▶ _Passage given_:
----
NeRF-HuGS: Improved Neural Radiance Fields in Non-static Scenes Using Heuristics-Guided Segmentation

Jiahao Chen, Yipeng Qin, Lingjie Liu, Jiangbo Lu, Guanbin Li

[Paper] [Project] [Data] [BibTeX]

Abstract: Neural Radiance Field (NeRF) has been widely recognized for its excellence in novel view synthesis and 3D scene reconstruction. However, their effectiveness is inherently tied to the assumption of static scenes, rendering them susceptible to undesirable artifacts when confronted with transient distractors such as moving objects or shadows. In this work, we propose a novel paradigm, namely "Heuristics-Guided Segmentation" (HuGS), which significantly enhances the separation of static scenes from transient distractors by harmoniously combining the strengths of hand-crafted heuristics and state-of-the-art segmentation models, thus significantly transcending the limitations of previous solutions. Furthermore, we delve into the meticulous design of heuristics, introducing a seamless fusion of Structure-from-Motion (SfM)-based heuristics and color residual heuristics, catering to a diverse range of texture profiles. Extensive experiments demonstrate the superiority and robustness of our method in mitigating transient distractors for NeRFs trained in non-static scenes.

Introduction

This repository contains the code release for CVPR 2024 (Oral) paper "NeRF-HuGS: Improved Neural Radiance Fields in Non-static Scenes Using Heuristics-Guided Segmentation".

The codebase mainly consists of three parts:

Mip-NeRF 360: A fork of the official MultiNeRF. It has been simplified by removing Ref-NeRF and RawNeRF.
nerfacto: A re-implementation of Nerfacto and vanilla NeRF referring to the official nerfstudio w/o the pose optimization.
HuGS: An implementation of Heuristics-Guided Segmentation based on COLMAP and Segment Anything.

We also provide related data in Google Drive, including five parts:

chekpoints: Our model weights of Mip-NeRF 360 (base, w/ RobustNeRF, w/ HuGS) and Nerfacto (base, w/ HuGS). You can use these checkpoints to reproduce our results shown in the paper.
rendering_results: Our rendering results using chekpoints. You can use these images to verify our quantitative metrics shown in the paper.
segmentation_results: Our segmentation results using HuGS on three datasets, including generated static masks for all images and visualizations of the segmentation process for example images (not all images due to limited drive capacity).
distractor_split_files: Unofficial train/test split files that we use on the Distractor dataset.
----
▶ _Data segment_:
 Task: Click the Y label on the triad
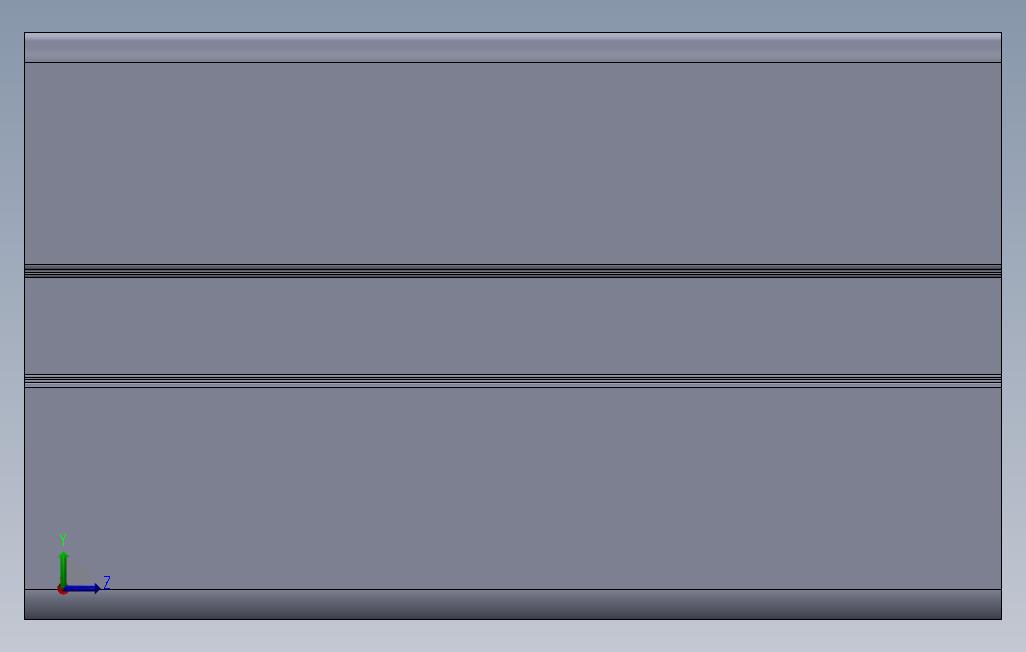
----
▶ _Complete the following_:
1. What two tools does the NeRF-HuGS page say its Heuristics-Guided Segmentation implementation is built on?
2. Reproduce the stretch of the NeRF-HuGS page from "HuGS: An implementation" through "limited drive capacity).", substituting "SAM" for "Segment Anything".

▶ _Set of answers_:
1. COLMAP and Segment Anything.

2.
HuGS: An implementation of Heuristics-Guided Segmentation based on COLMAP and SAM.

We also provide related data in Google Drive, including five parts:

chekpoints: Our model weights of Mip-NeRF 360 (base, w/ RobustNeRF, w/ HuGS) and Nerfacto (base, w/ HuGS). You can use these checkpoints to reproduce our results shown in the paper.
rendering_results: Our rendering results using chekpoints. You can use these images to verify our quantitative metrics shown in the paper.
segmentation_results: Our segmentation results using HuGS on three datasets, including generated static masks for all images and visualizations of the segmentation process for example images (not all images due to limited drive capacity).